Matt Beauregard <matt@designscape.com.au> writes:
>> The plot thickens ... what did you say the error message was
> exactly?
> !759 marauder@bofh:~$ pg_dump -h tweedledee ds
> getTypes(): SELECT failed. Explanation from backend: 'ERROR:
> Relation 'pg_user' does not exist
> NOTICE: mdopen: couldn't open pg_user: No such file or directory
This is strange in itself. There should be an (empty) file named
pg_user in your $PGDATA/base/template1 directory --- is there?
What about pg_views?
> Tried it, couldn't get the breakpoint to trigger the first time,
> restarted postgres, got a different set of messages again.
> template1=> select * from pg_user;
> ERROR: Relation 'pg_user' does not exist
> (bt:)
> #0 0x812db0c in elog ()
> #1 0x806dbae in heap_openr ()
Hmm.
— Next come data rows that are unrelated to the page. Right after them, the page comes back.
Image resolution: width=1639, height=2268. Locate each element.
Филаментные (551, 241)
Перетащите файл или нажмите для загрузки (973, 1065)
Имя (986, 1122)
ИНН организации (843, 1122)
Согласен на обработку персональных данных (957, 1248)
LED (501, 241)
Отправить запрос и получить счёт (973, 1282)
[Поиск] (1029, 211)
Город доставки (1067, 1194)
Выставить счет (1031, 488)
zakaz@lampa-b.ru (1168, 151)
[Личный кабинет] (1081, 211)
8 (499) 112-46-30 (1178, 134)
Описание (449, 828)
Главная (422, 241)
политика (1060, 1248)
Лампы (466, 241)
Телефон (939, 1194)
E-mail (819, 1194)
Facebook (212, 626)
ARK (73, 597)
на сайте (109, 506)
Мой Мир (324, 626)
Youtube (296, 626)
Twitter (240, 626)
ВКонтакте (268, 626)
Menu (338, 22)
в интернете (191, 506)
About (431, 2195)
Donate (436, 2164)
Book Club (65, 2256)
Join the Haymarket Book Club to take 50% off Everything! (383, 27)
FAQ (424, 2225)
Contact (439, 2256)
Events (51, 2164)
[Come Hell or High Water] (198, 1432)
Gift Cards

Tracing this back makes it appear that the pg_user row in pg_class
isn't being found by an index scan. Since the row clearly is there when
you do a sequential scan, this suggests that the pg_class_relname_index
index is corrupted. If so, how'd it get that way? Is there a
pg_class_relname_index file in template1? How big is it?
One thing I am wondering about, since you mention restarting the
postmaster, is whether you're being careful to start the postmaster
in a consistent environment --- in particular, with consistent
LOCALE-related environment variable values. A number of people have
managed to produce corrupted or corrupted-acting indexes by making
entries with different LOCALE values at different times. That affects
the sort order of the index and can produce inconsistent index ordering,
thereby preventing some entries from being found. This doesn't seem
like a very likely theory for template1, since it normally is readonly
after initdb and usually hasn't got any non-ASCII names in it anyway,
but the inconsistent behavior is hard to explain without some such
factor...
regards, tom lane